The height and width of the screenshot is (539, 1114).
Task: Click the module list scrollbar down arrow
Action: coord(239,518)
...
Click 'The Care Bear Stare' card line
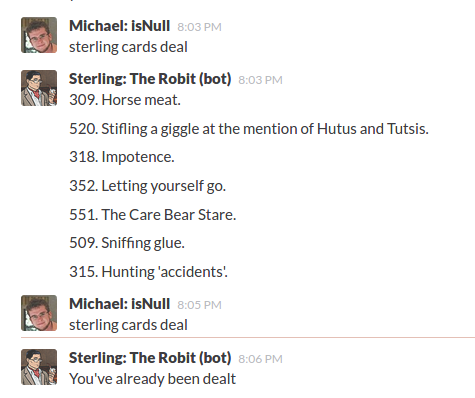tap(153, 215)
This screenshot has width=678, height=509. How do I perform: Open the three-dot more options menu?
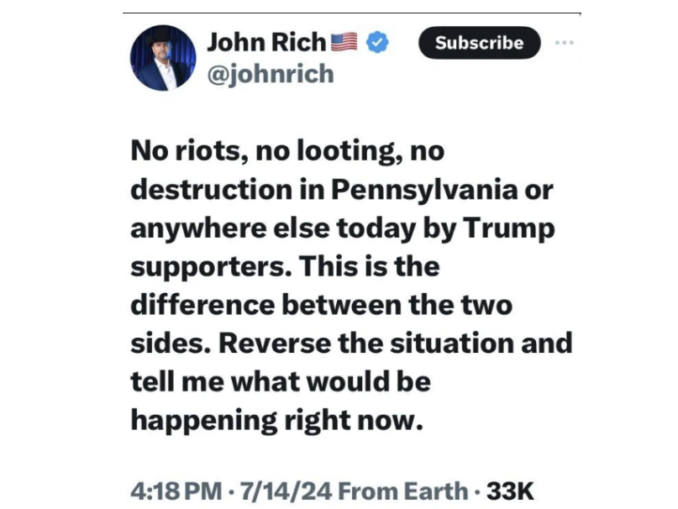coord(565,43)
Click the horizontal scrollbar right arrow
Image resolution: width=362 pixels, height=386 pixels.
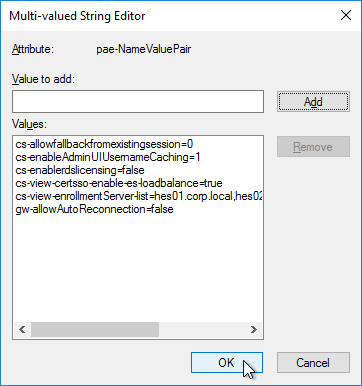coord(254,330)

> [ACTIVITY]: Among the entries above, find the line with "Click 'The Care Bear Stare' card line" and repeat exactly from there through the line with "Click the horizontal scrollbar right arrow", leaving out the pictures.

> [ANSWER TO THE EXERCISE]:
Click 'The Care Bear Stare' card line
tap(153, 215)
This screenshot has width=678, height=509. How do I perform: Open the three-dot more options menu?
coord(565,43)
Click the horizontal scrollbar right arrow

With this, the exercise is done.